Bahkan panic buying ini dilakukan untuk memenuhi kebutuhan ekonominya dengan alasan membeli sebelum barang tersebut mengalami kenaikan harga yang tinggi. Selain itu, fenomena ini dapat didasari karena adanya sistem tatanan kehidupan yang tidak normal seperti di masa pandemi sekarang ini. Mulai dari ekonomi, kesehatan, bahkan sosial. Masyarakat banyak yang memborong susu beruang hingga obat-obatan Covid-19 yang dipercaya bisa menyembuhkan. Hal ini karena sistem pendukung kesehatan sudah tak mampu berjalan normal lagi.
Terakhir, panic buying juga terjadi karena adanya informasi negatif yang beredar di masyarakat.
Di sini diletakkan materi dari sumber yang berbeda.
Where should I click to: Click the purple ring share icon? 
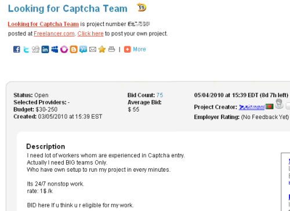pos(64,49)
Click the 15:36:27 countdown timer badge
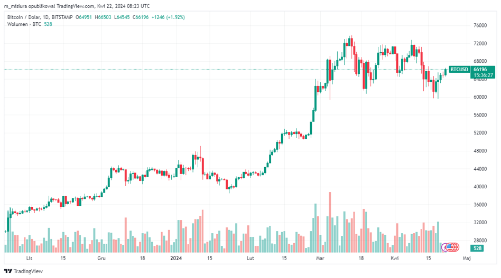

Sehingga kejadian ini mampu membuat barang tersebut jadi langka di pasaran dan permintaan dengan pasokannya tidak seimbang. Informasi negatif yang diterima bahkan dapat menimbulkan konsumsi seseorang secara simbolik saja. Serta dapat membuat orang membeli tanpa tahu produknya, namun didasari dengan simbol keyakinan saja. Jadi, pemerintah berperan penting untuk memberikan kepastian dengan informasi yang beredar di tengah pandemi ini.
Alasan Psikologi Panic Buying Terjadi
Rasa Ketakutan yang Muncul dan Menular
Tak hanya virus saja yang bisa menular, rasa cemas dan rasa ketakutan juga dapat menular. Panic buying membuat orang akan mengalami ketakutan dan cemas jika barang yang banyak dibeli orang-orang akan habis dan akhirnya dirinya tidak mendapatkan barang tersebut. Bahkan bisa menyebabkan orang di sekitarnya juga muncul rasa yang sama.
Pengambilan Keputusan Emosional
Ketika seseorang panik, maka keputusan yang diambil biasanya adalah keputusan emosional. Sebab ada dua cara berpikir yang sering digunakan, yaitu keputusan logis dan emosional. Sementara kedua cara tersebut memiliki sistem berpikir yang berbeda. Pikiran emosional ini sangat selaras dengan citra visual. Hal ini kerap dilakukan dibawah kesadarannya bahwa pikiran emosionalnya telah mengambil alih sebuah keputusan tanpa mempertimbangkan dengan matang.
Tidak Mau Menerima Hal Negatif di Masa Depan
Orang-orang yang tidak mau menerima hal negatif di masa depan adalah orang yang gagal berdamai dengan ketidakpastian. Di masa pandemi ini banyak yang melahirkan rasa frustasi karena belum siap menghadapi ketidakpastian di masa depan. Intoleransi ini muncul makin tinggi, utamanya bagi orang yang sering mengkhawatirkan remeh temeh dan memiliki gangguan kecemasan sebelumnya.
Rasa Kontrol Berlebih
Dapat mengendalikan situasi adalah keinginan yang cenderung dimiliki oleh banyak orang. Harapannya, control tersebut dapat membuahkan hasil. Tapi kecenderungan ini membuat sebagian orang sering panic buying menghadapi pandemi. Mulai dari membeli barang-barang dengan jumlah yang banyak, barang yang sedang dibutuhkan orang-orang. Akhirnya orang tersebut memiliki rasa mengendalikan sesuatu.
Kecemasan Antisipatif
Panic buying terjadi karena adanya kecemasan antisipatif atau ketakutan yang sebenarnya belum tentu terjadi. Seperti ketakutan kehabisan barang-barang mulai susu, masker, hand sanitizer, atau obat tertentu, padahal produsen sebenarnya masih terus memproduksi barang tersebut. Ketakutan ini setipe dengan rasa cemas yang muncul ketika seseorang akan menerima hasil laboratorium setelah mengikuti tes kesehatan.
Mentalitas Kelompok
Penyebab lain banyak orang menjadi panic buying ini adalah mentalitas kelompok. Manusia secara alami telah menafsirkan situasi berbahaya berdasarkan reaksi orang-orang disekitarnya. Saat naluri komunal muncul, orang akan berhenti mempertimbangkan sesuatu secara logis dan memilih mengambil keputusan yang sama. Sehingga saat semua orang panic membeli suatu barang, orang lain juga menjadi ikut membeli barang yang sama. (Gusti Bintang K.)